Exercise materials:
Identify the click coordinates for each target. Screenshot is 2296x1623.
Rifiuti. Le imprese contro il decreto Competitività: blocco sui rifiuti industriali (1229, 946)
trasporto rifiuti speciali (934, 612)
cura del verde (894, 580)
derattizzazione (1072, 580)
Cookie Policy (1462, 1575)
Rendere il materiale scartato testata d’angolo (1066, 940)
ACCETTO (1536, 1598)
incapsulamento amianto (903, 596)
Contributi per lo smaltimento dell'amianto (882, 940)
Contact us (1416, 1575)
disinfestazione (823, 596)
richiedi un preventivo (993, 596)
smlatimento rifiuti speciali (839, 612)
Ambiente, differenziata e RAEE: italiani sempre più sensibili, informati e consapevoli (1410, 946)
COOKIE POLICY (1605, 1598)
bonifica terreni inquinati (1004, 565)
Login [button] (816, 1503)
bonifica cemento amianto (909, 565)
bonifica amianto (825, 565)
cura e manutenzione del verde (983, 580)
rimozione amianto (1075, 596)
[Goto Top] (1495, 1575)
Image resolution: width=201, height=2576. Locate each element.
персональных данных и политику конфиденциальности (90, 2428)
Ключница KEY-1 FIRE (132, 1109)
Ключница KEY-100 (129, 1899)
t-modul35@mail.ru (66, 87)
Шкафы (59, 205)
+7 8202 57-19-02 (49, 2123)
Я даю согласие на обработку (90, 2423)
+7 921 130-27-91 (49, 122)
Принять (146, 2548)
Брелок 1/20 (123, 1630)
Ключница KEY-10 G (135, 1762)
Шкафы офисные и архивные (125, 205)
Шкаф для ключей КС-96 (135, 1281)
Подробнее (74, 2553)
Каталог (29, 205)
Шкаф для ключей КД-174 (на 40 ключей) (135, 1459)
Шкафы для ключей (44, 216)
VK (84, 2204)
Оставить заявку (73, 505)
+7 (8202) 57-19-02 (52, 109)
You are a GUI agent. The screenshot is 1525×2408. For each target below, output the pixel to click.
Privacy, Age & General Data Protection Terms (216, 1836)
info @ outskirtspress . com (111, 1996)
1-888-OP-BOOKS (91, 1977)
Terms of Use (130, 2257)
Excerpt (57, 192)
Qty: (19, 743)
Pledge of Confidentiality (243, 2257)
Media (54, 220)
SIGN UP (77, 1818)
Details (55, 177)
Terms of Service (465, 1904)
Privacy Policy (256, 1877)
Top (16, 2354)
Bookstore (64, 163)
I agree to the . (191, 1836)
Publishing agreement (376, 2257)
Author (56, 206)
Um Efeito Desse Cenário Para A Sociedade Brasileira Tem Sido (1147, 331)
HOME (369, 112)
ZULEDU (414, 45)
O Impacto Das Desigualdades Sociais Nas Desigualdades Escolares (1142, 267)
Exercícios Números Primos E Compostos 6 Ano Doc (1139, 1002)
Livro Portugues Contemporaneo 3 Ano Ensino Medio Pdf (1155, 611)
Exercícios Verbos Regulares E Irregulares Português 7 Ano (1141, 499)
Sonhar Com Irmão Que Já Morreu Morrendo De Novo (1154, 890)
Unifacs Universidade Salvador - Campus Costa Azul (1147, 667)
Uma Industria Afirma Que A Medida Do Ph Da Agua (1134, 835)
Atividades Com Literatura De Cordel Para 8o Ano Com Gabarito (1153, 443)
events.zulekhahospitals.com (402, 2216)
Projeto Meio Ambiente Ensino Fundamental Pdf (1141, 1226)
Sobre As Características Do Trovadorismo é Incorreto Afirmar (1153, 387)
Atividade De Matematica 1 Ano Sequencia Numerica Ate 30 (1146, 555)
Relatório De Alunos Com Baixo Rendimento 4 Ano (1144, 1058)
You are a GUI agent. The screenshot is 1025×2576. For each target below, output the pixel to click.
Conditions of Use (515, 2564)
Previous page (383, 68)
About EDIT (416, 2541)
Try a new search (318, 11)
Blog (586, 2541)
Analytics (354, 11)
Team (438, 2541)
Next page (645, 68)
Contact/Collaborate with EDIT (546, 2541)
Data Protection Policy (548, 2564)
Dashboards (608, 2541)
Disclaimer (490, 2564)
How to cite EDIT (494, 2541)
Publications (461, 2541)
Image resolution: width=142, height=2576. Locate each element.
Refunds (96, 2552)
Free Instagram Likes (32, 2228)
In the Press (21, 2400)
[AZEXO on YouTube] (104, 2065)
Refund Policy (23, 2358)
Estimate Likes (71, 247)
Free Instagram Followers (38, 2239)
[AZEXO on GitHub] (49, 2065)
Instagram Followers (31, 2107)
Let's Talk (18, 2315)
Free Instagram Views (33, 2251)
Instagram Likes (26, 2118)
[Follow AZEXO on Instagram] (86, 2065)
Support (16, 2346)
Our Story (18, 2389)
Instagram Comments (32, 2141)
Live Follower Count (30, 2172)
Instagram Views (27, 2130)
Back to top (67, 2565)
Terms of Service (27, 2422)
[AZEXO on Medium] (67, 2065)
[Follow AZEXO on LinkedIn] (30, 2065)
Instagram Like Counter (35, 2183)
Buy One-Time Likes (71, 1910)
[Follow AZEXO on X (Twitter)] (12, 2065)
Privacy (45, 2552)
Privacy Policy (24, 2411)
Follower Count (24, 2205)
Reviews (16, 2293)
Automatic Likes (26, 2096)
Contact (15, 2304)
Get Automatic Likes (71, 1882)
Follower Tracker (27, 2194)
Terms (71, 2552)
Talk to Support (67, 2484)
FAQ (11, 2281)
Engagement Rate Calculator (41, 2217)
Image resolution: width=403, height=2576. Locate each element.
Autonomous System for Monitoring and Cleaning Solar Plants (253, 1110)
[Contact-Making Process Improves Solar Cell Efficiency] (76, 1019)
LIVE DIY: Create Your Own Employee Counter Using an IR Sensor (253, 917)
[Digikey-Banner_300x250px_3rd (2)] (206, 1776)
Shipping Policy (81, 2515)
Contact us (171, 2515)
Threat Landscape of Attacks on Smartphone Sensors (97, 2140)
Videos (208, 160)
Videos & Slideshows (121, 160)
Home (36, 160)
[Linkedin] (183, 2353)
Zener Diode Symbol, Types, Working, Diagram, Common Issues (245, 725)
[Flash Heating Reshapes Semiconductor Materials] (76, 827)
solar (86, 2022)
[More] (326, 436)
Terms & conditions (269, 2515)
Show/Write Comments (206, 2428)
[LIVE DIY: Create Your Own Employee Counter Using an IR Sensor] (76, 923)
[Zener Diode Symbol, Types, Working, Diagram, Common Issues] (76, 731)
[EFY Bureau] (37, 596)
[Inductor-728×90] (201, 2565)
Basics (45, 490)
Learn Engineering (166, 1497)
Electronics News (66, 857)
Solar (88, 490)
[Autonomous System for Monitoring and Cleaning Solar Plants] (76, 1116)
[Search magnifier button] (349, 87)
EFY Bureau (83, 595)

Task directions: All of the material is to be copied word for word.

Response for this exercise:
Identify the click coordinates for each target. Screenshot is 2296x1623.
Rifiuti. Le imprese contro il decreto Competitività: blocco sui rifiuti industriali (1229, 946)
trasporto rifiuti speciali (934, 612)
cura del verde (894, 580)
derattizzazione (1072, 580)
Cookie Policy (1462, 1575)
Rendere il materiale scartato testata d’angolo (1066, 940)
ACCETTO (1536, 1598)
incapsulamento amianto (903, 596)
Contributi per lo smaltimento dell'amianto (882, 940)
Contact us (1416, 1575)
disinfestazione (823, 596)
richiedi un preventivo (993, 596)
smlatimento rifiuti speciali (839, 612)
Ambiente, differenziata e RAEE: italiani sempre più sensibili, informati e consapevoli (1410, 946)
COOKIE POLICY (1605, 1598)
bonifica terreni inquinati (1004, 565)
Login [button] (816, 1503)
bonifica cemento amianto (909, 565)
bonifica amianto (825, 565)
cura e manutenzione del verde (983, 580)
rimozione amianto (1075, 596)
[Goto Top] (1495, 1575)
Image resolution: width=201, height=2576. Locate each element.
персональных данных и политику конфиденциальности (90, 2428)
Ключница KEY-1 FIRE (132, 1109)
Ключница KEY-100 (129, 1899)
t-modul35@mail.ru (66, 87)
Шкафы (59, 205)
+7 8202 57-19-02 (49, 2123)
Я даю согласие на обработку (90, 2423)
+7 921 130-27-91 (49, 122)
Принять (146, 2548)
Брелок 1/20 (123, 1630)
Ключница KEY-10 G (135, 1762)
Шкафы офисные и архивные (125, 205)
Шкаф для ключей КС-96 (135, 1281)
Подробнее (74, 2553)
Каталог (29, 205)
Шкаф для ключей КД-174 (на 40 ключей) (135, 1459)
Шкафы для ключей (44, 216)
VK (84, 2204)
Оставить заявку (73, 505)
+7 (8202) 57-19-02 (52, 109)
You are a GUI agent. The screenshot is 1525×2408. For each target below, output the pixel to click.
Privacy, Age & General Data Protection Terms (216, 1836)
info @ outskirtspress . com (111, 1996)
1-888-OP-BOOKS (91, 1977)
Terms of Use (130, 2257)
Excerpt (57, 192)
Qty: (19, 743)
Pledge of Confidentiality (243, 2257)
Media (54, 220)
SIGN UP (77, 1818)
Details (55, 177)
Terms of Service (465, 1904)
Privacy Policy (256, 1877)
Top (16, 2354)
Bookstore (64, 163)
I agree to the . (191, 1836)
Publishing agreement (376, 2257)
Author (56, 206)
Um Efeito Desse Cenário Para A Sociedade Brasileira Tem Sido (1147, 331)
HOME (369, 112)
ZULEDU (414, 45)
O Impacto Das Desigualdades Sociais Nas Desigualdades Escolares (1142, 267)
Exercícios Números Primos E Compostos 6 Ano Doc (1139, 1002)
Livro Portugues Contemporaneo 3 Ano Ensino Medio Pdf (1155, 611)
Exercícios Verbos Regulares E Irregulares Português 7 Ano (1141, 499)
Sonhar Com Irmão Que Já Morreu Morrendo De Novo (1154, 890)
Unifacs Universidade Salvador - Campus Costa Azul (1147, 667)
Uma Industria Afirma Que A Medida Do Ph Da Agua (1134, 835)
Atividades Com Literatura De Cordel Para 8o Ano Com Gabarito (1153, 443)
events.zulekhahospitals.com (402, 2216)
Projeto Meio Ambiente Ensino Fundamental Pdf (1141, 1226)
Sobre As Características Do Trovadorismo é Incorreto Afirmar (1153, 387)
Atividade De Matematica 1 Ano Sequencia Numerica Ate 30 (1146, 555)
Relatório De Alunos Com Baixo Rendimento 4 Ano (1144, 1058)
You are a GUI agent. The screenshot is 1025×2576. For each target below, output the pixel to click.
Conditions of Use (515, 2564)
Previous page (383, 68)
About EDIT (416, 2541)
Try a new search (318, 11)
Blog (586, 2541)
Analytics (354, 11)
Team (438, 2541)
Next page (645, 68)
Contact/Collaborate with EDIT (546, 2541)
Data Protection Policy (548, 2564)
Dashboards (608, 2541)
Disclaimer (490, 2564)
How to cite EDIT (494, 2541)
Publications (461, 2541)
Image resolution: width=142, height=2576. Locate each element.
Refunds (96, 2552)
Free Instagram Likes (32, 2228)
In the Press (21, 2400)
[AZEXO on YouTube] (104, 2065)
Refund Policy (23, 2358)
Estimate Likes (71, 247)
Free Instagram Followers (38, 2239)
[AZEXO on GitHub] (49, 2065)
Instagram Followers (31, 2107)
Let's Talk (18, 2315)
Free Instagram Views (33, 2251)
Instagram Likes (26, 2118)
[Follow AZEXO on Instagram] (86, 2065)
Support (16, 2346)
Our Story (18, 2389)
Instagram Comments (32, 2141)
Live Follower Count (30, 2172)
Instagram Views (27, 2130)
Back to top (67, 2565)
Terms of Service (27, 2422)
[AZEXO on Medium] (67, 2065)
[Follow AZEXO on LinkedIn] (30, 2065)
Instagram Like Counter (35, 2183)
Buy One-Time Likes (71, 1910)
[Follow AZEXO on X (Twitter)] (12, 2065)
Privacy (45, 2552)
Privacy Policy (24, 2411)
Follower Count (24, 2205)
Reviews (16, 2293)
Automatic Likes (26, 2096)
Contact (15, 2304)
Get Automatic Likes (71, 1882)
Follower Tracker (27, 2194)
Terms (71, 2552)
Talk to Support (67, 2484)
FAQ (11, 2281)
Engagement Rate Calculator (41, 2217)
Image resolution: width=403, height=2576. Locate each element.
Autonomous System for Monitoring and Cleaning Solar Plants (253, 1110)
[Contact-Making Process Improves Solar Cell Efficiency] (76, 1019)
LIVE DIY: Create Your Own Employee Counter Using an IR Sensor (253, 917)
[Digikey-Banner_300x250px_3rd (2)] (206, 1776)
Shipping Policy (81, 2515)
Contact us (171, 2515)
Threat Landscape of Attacks on Smartphone Sensors (97, 2140)
Videos (208, 160)
Videos & Slideshows (121, 160)
Home (36, 160)
[Linkedin] (183, 2353)
Zener Diode Symbol, Types, Working, Diagram, Common Issues (245, 725)
[Flash Heating Reshapes Semiconductor Materials] (76, 827)
solar (86, 2022)
[More] (326, 436)
Terms & conditions (269, 2515)
Show/Write Comments (206, 2428)
[LIVE DIY: Create Your Own Employee Counter Using an IR Sensor] (76, 923)
[Zener Diode Symbol, Types, Working, Diagram, Common Issues] (76, 731)
[EFY Bureau] (37, 596)
[Inductor-728×90] (201, 2565)
Basics (45, 490)
Learn Engineering (166, 1497)
Electronics News (66, 857)
Solar (88, 490)
[Autonomous System for Monitoring and Cleaning Solar Plants] (76, 1116)
[Search magnifier button] (349, 87)
EFY Bureau (83, 595)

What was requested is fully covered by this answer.